Gateways 2018 Keynote Mercé Crosas featured in Science Node Article "A transparent Dataverse"

Details: Published on Tuesday, 11 December 2018 19:00

Mercè Crosas of the Dataverse Project, which is an open-source repository from Harvard's Institute for Quantitative Social Sciences, has been featured in an article by Science Node. The interview with Crosas featured in the article (copied below) took place at the Gateways 2018 conference in Austin, TX., where she gave one of the keynotes, "Addressing the next challenges in data sharing with Dataverse."

A transparent Dataverse

How eliminating false leads helps science advance faster.

Speed read

Lack of reproducibility hinders scientific discovery
Dataverse repository helps researchers share, analyze, and cite data across disciplines
Greater transparency supports researchers working together to produce more reliable science

Reproducibility is an essential component of reliable science. But according to a study conducted by Nature, more than 70 percent of researchers surveyed failed to reproduce another scientists’ work.
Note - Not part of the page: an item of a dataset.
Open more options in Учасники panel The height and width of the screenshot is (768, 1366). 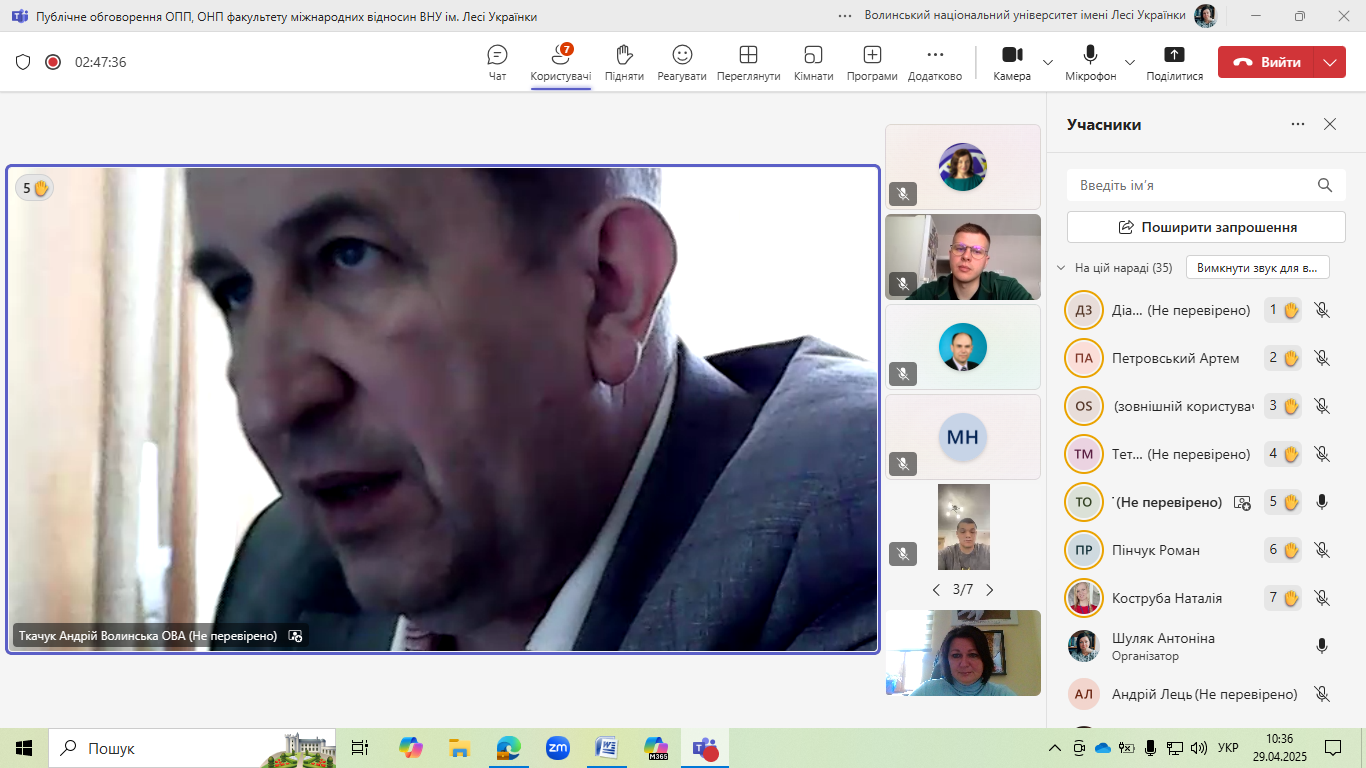click(x=1298, y=125)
If researchers can’t replicate previous results, they may waste time following false leads or publish inaccurate or incomplete information.

Making science more reliable. Harvard's Dataverse project is an open-source repository that provides a customizable space for researchers to share, analyze, preserve, cite, and explore data from a variety of fields so that it can be replicated more easily.

____________________________________________________________________________________________________________________________

One solution to this problem is the Dataverse Project, an open-source repository from Harvard's Institute for Quantitative Social Sciences. The project provides a space for researchers to share, analyze, preserve, cite, and explore data from a variety of fields so that it can be replicated more easily.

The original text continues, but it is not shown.